Please note: The following article and art installation may contain language that some will find offensive. To preserve the artist's intent and message, GCC has chosen to include the language that some may find offensive.

GCC will host an art installation by Nigerian-American visual artist and scholar Dr. Imo Nse Imeh titled "Ten Little Nigger Girls."

The installation will be on display March 1 to April 7 in the South Gallery, and will feature an artist talk with Imeh on March 22 at noon in the South Gallery. According to an artist's statement by Imeh, the collection is a retelling of a children's book, titled Ten Little Nigger Girls, by Nora Case, published in 1907.

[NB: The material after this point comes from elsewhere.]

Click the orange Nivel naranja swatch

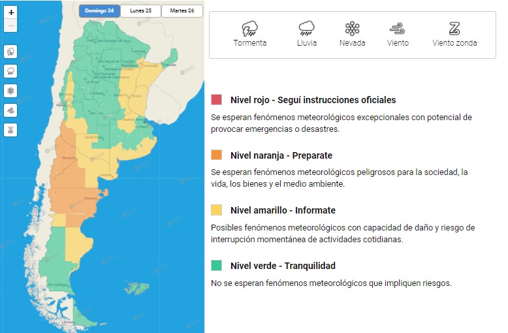[x=217, y=155]
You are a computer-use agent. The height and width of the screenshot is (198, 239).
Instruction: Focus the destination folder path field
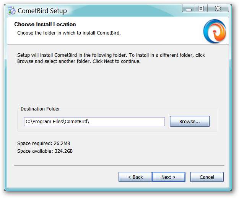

"The children's book is comprised of racist stereotypes about black people, particularly black children," Imeh said in his artist's statement. "The story, which unfolds as a nursery rhyme, features a cast of ten black girls, who are each eliminated one-by-one, and sometimes in horrific ways."

Imeh's collection is a response and revision of the book, and "features contemporary black girls in various states of danger in the present-day," and the art "seeks to examine the language, history, and realities of ongoing racial subjugation in America, the invisibility of young black people, and the misfortune of how we collectively decide the degree to which we ought to place value on the lives of black children."

In spite of the potentially-controversial title of the collection, GCC felt that it was important to showcase the artwork prominently on campus.

"Race relations and perceptions of race in America are still fraught and tense topics, and we fully support Dr. Imo Nse Imeh's confrontation of these issues through his artwork. We hope that in spite of a title that some may find offensive, the collection will help foster real conversations about race in America and, potentially, change," GCC Pres. Michelle Schutt said.

Imeh, in addition to being a visual artist and scholar, is also an associate professor of art and art history at Westfield State University. Previously, he attended Columbia University and received his master's and doctoral degrees in Art History from Yale.